Wendy, review: a superficial rather than revolutionary feminist reading of JM Barrie’s character
It’s an odd conceit in itself, considering that Wendy has always been the protagonist of Barrie’s story
Dir: Benh Zeitlin. Starring: Devin France, Yashua Mack, Gage Naquin, Gavin Naquin, Ahmad Cage, Krzysztof Meyn, Romyri Ross. 12A, 112 mins
Benh Zeitlin’s directorial debut, 2012’s Beasts of the Southern Wild, was an unfettered success – if you look at it purely in conventional terms. Grossing over $23m at the box office, on a $1.8m budget, it went on to earn four Oscar nominations. Its breakout star, then nine-year-old Quvenzhane Wallis, remains the youngest Best Actress nominee in history. But that pristine image hides a thornier, more complex conversation that’s bubbled up behind the scenes – one that’s both questioned and defended a white director’s authority to excavate his own mythology out of Black southern culture, turning the Louisiana bayou into a place of naive magic and whimsy.
Beasts of the Southern Wild was, at least, propelled by a fierce, political drive, focused on a community threatened by hurricanes and rising sea levels. But Zeitlin’s follow-up, Wendy, released nine years later, sees the director double down on his style while finding little reason to justify it. It’s a film so feathery thin in its viewpoint that it retroactively strengthens the criticisms levelled against his first feature. Here, the American south becomes a vessel for Zeitlin’s reimagined take on JM Barrie’s oft-adapted Peter Pan, supposedly told from the perspective of Wendy Darling (Devin France). It’s an odd conceit in itself, considering that Wendy has always been the protagonist of Barrie’s story. She may have found herself confined by contemporary gender roles, treated as a de facto mother by the Lost Boys of Neverland, but no other character better embodied the hard act of treasuring childhood while learning to let it go.
Wendy, which Zeitlin co-wrote with his sister Eliza, isn’t a revolutionary feminist reading, then, but a superficial one. All that’s changed is that Wendy, too, now gets to run around and swing a sword at the pirates. And Barrie’s themes are at best merely reiterated and not expanded upon, dressed up in the director’s cinematic affection for all things ripped and rusted. Wendy and her twin brothers James (Gavin Naquin) and Douglas (Gage Naquin) escape from their mother’s home, a railside diner where the sallow-faced seek respite, and follow the mysterious Peter (Yashua Mack) to an island where children never have to grow old.

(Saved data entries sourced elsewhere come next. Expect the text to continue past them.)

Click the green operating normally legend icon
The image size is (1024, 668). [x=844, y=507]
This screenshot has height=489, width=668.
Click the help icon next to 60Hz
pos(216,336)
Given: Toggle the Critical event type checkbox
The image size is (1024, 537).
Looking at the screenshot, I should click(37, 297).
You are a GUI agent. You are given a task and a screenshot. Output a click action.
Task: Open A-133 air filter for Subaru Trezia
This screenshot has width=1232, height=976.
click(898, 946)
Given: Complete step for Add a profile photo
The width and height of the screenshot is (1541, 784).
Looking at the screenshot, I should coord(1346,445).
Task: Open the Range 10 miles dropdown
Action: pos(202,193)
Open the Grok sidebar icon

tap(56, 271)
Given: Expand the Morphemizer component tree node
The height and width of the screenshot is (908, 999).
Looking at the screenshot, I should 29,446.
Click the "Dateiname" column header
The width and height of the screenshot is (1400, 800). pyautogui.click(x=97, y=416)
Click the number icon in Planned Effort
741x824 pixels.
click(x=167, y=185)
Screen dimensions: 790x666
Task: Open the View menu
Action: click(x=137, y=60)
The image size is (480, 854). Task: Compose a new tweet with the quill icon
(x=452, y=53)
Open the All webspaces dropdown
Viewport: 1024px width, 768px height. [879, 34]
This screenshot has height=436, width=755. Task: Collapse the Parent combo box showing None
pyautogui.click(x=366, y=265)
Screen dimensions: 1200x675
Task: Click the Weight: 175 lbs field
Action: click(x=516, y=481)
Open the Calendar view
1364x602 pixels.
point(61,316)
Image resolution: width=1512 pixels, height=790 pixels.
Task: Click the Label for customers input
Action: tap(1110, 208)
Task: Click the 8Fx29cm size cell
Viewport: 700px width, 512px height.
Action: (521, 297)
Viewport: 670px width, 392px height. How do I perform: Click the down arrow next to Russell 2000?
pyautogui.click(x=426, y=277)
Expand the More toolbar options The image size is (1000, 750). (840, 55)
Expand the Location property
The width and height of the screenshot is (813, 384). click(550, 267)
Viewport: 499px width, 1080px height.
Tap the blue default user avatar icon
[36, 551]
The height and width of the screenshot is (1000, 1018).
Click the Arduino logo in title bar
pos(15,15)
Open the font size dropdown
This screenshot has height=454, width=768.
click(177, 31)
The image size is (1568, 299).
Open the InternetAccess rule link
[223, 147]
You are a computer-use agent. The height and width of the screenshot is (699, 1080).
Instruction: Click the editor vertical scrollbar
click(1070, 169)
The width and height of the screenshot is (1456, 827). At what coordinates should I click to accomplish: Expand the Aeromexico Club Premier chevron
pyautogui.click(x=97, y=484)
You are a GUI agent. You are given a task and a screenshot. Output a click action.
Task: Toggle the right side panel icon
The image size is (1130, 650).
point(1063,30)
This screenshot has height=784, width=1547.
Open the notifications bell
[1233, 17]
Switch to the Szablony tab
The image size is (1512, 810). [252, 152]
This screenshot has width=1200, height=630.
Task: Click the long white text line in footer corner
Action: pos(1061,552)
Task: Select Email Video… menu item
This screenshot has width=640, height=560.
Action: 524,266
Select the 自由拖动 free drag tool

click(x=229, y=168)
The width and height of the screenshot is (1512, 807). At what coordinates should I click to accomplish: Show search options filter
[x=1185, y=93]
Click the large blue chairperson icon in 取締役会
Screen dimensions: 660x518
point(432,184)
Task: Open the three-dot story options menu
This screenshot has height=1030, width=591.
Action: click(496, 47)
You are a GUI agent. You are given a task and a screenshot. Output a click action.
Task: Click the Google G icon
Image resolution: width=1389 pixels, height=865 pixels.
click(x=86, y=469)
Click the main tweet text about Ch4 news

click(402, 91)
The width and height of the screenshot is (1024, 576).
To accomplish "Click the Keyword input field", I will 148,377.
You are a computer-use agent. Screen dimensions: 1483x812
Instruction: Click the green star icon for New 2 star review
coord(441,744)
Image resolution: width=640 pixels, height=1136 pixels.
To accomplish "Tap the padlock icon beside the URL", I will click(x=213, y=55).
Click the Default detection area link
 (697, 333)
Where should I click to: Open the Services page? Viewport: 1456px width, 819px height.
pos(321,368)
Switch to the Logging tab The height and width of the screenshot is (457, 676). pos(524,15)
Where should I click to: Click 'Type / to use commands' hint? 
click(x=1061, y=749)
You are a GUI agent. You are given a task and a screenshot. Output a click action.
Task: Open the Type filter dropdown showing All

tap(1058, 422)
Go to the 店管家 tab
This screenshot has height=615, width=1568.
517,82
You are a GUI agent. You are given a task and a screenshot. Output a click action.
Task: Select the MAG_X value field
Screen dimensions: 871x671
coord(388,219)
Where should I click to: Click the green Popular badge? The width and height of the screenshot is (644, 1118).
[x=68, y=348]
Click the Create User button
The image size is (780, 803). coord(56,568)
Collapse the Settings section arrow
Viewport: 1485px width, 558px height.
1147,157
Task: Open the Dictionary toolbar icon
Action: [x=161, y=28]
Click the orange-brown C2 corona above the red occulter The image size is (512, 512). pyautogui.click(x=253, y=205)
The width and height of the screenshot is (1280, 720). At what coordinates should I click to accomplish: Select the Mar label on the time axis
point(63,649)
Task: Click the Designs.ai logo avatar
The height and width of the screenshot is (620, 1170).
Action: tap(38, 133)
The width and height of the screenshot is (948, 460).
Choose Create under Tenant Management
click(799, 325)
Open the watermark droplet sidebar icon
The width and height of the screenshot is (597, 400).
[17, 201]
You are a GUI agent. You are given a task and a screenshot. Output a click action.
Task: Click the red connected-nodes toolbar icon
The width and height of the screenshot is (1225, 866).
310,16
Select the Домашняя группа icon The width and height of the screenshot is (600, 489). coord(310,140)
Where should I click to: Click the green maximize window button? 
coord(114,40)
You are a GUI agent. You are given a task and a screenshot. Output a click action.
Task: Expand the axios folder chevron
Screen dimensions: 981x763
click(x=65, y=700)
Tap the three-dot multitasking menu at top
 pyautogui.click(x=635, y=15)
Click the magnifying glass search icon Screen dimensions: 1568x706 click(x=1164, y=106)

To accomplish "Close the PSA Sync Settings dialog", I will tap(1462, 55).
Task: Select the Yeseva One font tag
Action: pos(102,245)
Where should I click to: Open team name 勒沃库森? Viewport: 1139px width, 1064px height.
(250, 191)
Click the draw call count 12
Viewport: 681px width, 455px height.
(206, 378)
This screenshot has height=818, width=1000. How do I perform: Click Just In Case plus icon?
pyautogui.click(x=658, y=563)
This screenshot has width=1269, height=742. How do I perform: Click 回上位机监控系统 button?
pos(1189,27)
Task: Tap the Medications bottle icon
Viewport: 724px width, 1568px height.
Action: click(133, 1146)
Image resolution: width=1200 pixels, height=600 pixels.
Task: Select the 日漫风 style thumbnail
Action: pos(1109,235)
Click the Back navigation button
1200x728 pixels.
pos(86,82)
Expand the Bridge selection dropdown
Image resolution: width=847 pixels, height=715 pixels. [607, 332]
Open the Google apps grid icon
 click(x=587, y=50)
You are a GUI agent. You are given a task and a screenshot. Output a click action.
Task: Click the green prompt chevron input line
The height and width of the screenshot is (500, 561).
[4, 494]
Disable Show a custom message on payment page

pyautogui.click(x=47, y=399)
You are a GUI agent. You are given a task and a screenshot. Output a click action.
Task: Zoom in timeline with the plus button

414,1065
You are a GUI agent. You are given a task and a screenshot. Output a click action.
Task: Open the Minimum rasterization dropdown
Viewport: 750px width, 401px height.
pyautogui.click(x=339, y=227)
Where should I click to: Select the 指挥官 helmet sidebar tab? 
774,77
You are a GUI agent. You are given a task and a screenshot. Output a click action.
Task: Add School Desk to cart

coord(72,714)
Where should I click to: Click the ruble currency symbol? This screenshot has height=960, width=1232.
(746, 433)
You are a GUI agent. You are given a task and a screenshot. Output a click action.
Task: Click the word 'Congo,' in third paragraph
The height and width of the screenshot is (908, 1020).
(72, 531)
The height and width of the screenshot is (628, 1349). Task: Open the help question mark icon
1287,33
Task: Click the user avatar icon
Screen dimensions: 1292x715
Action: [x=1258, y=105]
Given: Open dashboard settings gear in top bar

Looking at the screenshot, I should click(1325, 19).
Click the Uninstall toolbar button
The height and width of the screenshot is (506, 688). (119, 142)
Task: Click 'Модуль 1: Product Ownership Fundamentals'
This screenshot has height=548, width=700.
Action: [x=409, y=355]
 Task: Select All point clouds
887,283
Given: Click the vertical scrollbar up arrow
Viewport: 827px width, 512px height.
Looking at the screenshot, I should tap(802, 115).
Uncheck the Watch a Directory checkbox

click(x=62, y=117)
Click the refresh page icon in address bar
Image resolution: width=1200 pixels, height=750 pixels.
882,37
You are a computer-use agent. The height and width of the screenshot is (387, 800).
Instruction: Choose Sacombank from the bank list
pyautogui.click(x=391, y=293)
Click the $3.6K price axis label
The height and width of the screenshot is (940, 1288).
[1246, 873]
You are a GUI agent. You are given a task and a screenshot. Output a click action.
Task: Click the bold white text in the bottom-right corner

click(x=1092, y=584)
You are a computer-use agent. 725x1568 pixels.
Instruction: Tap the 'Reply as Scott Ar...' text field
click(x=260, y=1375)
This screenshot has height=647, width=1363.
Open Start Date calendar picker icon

The director’s decision to shoot in Montserrat, home to an active volcano, lends his Neverland a harsh beauty, where wide, verdant beaches give way to a kind of ashy devastation. And, for much of Wendy’s runtime, the children – all charismatic, well-cast unknowns – are given free rein. They scamper through the foliage, burst through it, hurtle themselves off cliffs and into the ocean, as editor Affonso Goncalves adapts to their constant, kinetic energy.
But as the youthful abandon subsides, as it must always do, a more threatening Neverland comes to the fore. “It turns out there are rules here,” Wendy tells us in one of the film’s many voiceovers. “Never slow down, never think twice.” A Lost Boy or Girl who allows in any of the weaknesses of adulthood – a pang of bitterness or cloud of regret – will find themselves ageing more quickly than those on the cursed beach of M Night Shyamalan’s Old. But, beyond a clever reinterpretation of Captain Hook (Kevin Pugh) as a figure of marauding adulthood, there’s little meat on that metaphor’s bone. The depiction of Peter, meanwhile, strays uneasily into the trope of the magical Black man – a whimsical naif that Wendy gets to instruct in the ways of the world. He’s just another afterthought in Zeitlin’s quest to reclaim the agency of a character who was never lacking it in the first place.